- Task description: Starting with the line that holds "返回首页 (1287, 19)", copy out each remaining line of the listing below, up to and including the last one, and include nothing else.
------------
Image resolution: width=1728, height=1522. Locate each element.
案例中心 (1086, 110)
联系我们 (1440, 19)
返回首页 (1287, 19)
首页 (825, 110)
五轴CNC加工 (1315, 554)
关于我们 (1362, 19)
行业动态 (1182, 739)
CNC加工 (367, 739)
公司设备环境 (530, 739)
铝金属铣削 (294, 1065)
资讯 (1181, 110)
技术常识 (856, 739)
------------
- Answer section:
返回首页 (1287, 19)
首页 (825, 110)
五轴CNC加工 (1315, 554)
关于我们 (1362, 19)
行业动态 (1182, 739)
CNC加工 (367, 739)
公司设备环境 (530, 739)
铝金属铣削 (294, 1065)
资讯 (1181, 110)
技术常识 (856, 739)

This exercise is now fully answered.